Corriere della Sera - La Lettura
La sfida di Marshall: noi individui, non pigmenti
Riempire il «vuoto nella banca dati delle immagini»: è l’operazione politicoestetica di Kerry James Marshall (1955), pittore afroamericano tra i più influenti degli ultimi 40 anni. Bellezza e colore della pelle, ovvero la rimozione dei neri dalla storia dell’arte occidentale: il progetto, al quale Marshall lavora da una vita, è ricostruito nella retrospettiva Mastry al Met Breuer di New York (fino al 29 gennaio, metmuseum.org). L’allestimento attraversa secoli di tradizione figurativa, dal Rinascimento all’Espressionismo astratto, alla quale si contrappone la rappresentazione stereotipata dei neri. Emblematico il cammeo che apre il percorso espositivo: A Portrait of the Artist as a Shadow of His Former Self (1980). La sagoma dell’artista si distingue a malapena dal fondo: nero su nero.

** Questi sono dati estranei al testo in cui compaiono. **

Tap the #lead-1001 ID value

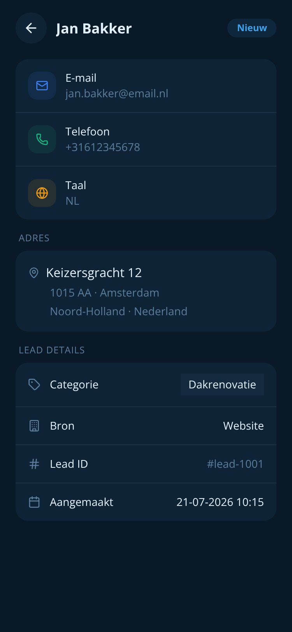(x=235, y=464)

Risaltano, in netto contrasto cromatico, solo le cornee, i denti e un lembo di camicia: unici dettagli bianchi. L’immagine, simile ai fumetti, in realtà è l’opposto della caricatura: riflette lo sguardo di un nero consapevole che i bianchi non vedono in lui una persona, ma un’ombra, una pigmentazione. Per smascherare il pregiudizio, Marshall ha elaborato una sua scala tonale (carbone dalla fuliggine; nero marte dall’ossido di ferro; avorio dalle ossa bruciate) modulata con l’aggiunta di altri colori tranne il bianco. Una scelta non solo concettuale, per esprimere la ricchezza e la complessità del nero. Tra i dipinti monumentali spicca De Style (1993), ambientato nel negozio di un barbiere, che esalta le capigliature scultoree dei clienti afro. Nel 2012, Marshall realizza il pendant femminile: School of Beauty, School of Culture. Nato in Alabama, l’artista ha vissuto il movimento per i diritti civili dagli scontri di Watts (la rivolta di Los Angeles nel 1965) alla Black Panther: una lotta che, dopo Ferguson, non è ancora finita.